Domingo 19 de Febrero de 2012
Amalia Lacroze recibió al morir su esposo Alfredo Fortabat 23 campos que abarcaban 160.000 hectáreas con 170.000 cabezas de ganado y una finca de 160 hectáreas en Middleburg, Virginia, Estados Unidos.
Además, recibió cinco empresas cementeras, un edificio sobre avenida Del Libertador, una casa en Libertador y San Martín de Tours, otra casa en San Isidro, una casona en Mar del Plata, el edificio donde funcionaba la sede Loma Negra, en Diagonal Norte 634, un dúplex en el hotel Pierre, en Nueva York, un avión Lear Jet, un avión Beechcraft 90, un helicóptero Hughes 500, un barco y automóviles.
Para ese entonces su emporio económico contaba con 5.000 empleados y una producción de cemento de 200.000 bolsas diarias y 1.000 toneladas de cal, 3.000 toros de raza y 6.000 vacas Aberdeen Angus por año.
Para 1980 Lacroze de Fortabat había cuadruplicado su patrimonio a punta beneficios estatales y una etapa de florecimiento en el negocio cementero. En 1977 había tomado la decisión de expandir Loma Negra hacia la provincia de Catamarca para lo cual había accedido a una reciente ley de promoción industrial: una desgravación del impuesto a capitales por diez años, de ganancias y exención de derechos de importación por 23 millones de dólares.
El resto de la ecuación se explica cuando en los dos años siguientes a 1977 el precio de la tonelada de cemento creció de 80 a 110 dólares.
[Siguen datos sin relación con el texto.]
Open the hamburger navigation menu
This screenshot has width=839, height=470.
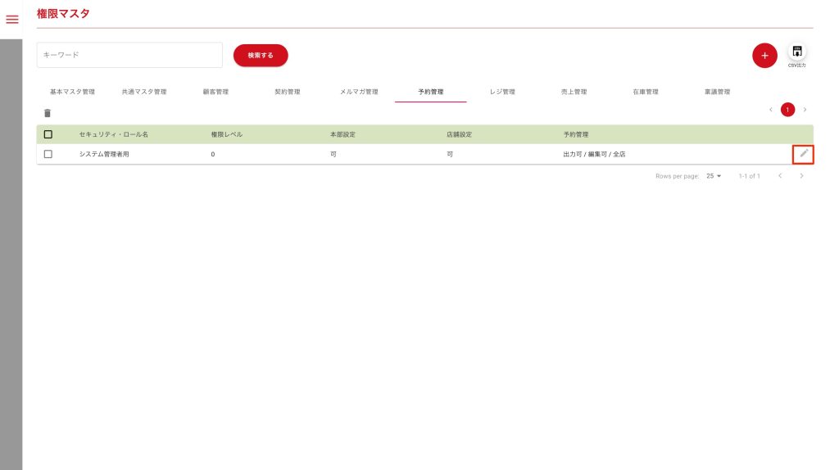(12, 20)
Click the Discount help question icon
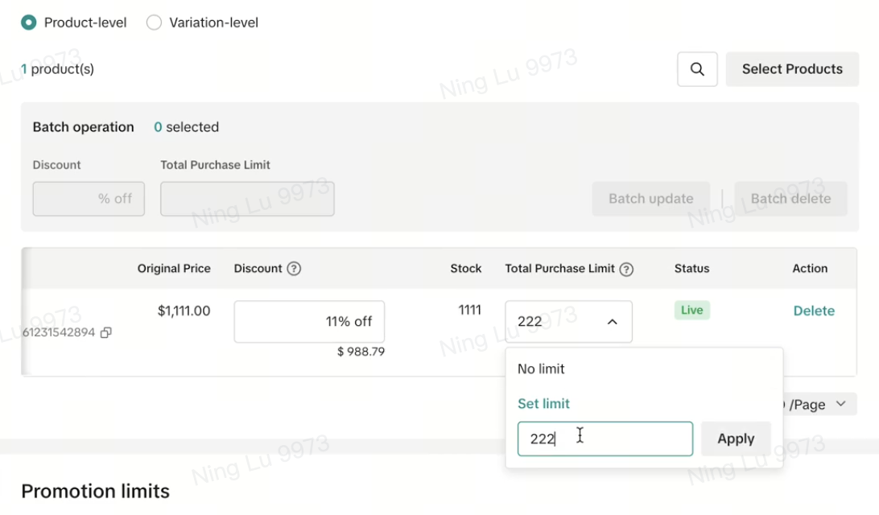This screenshot has width=879, height=515. click(294, 269)
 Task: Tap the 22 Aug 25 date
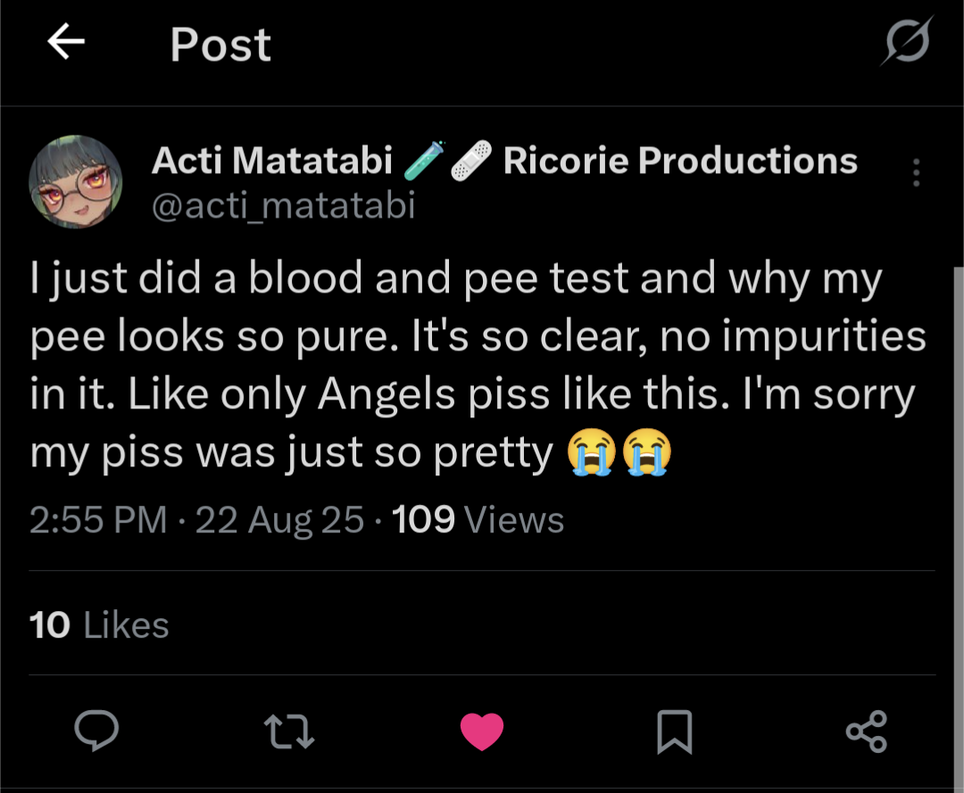(x=279, y=519)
Esto, sumado a los picos de consumo de consumo de cemento incentivados por los planes de obra pública que instrumentó la dictadura, multiplicó sus ganancias.
Su valiosa pinacoteca se convirtió en una reserva de valor para las turbulencias financieras de Loma Negra, jamás reconocidas públicamente. En 2001 y 2002 subastó más de veinte piezas para hacer frente a deudas.
El último balance que firmó la empresaria como dueña de su grupo de empresas fue el de 2004, el año en que facturó 726 millones de pesos.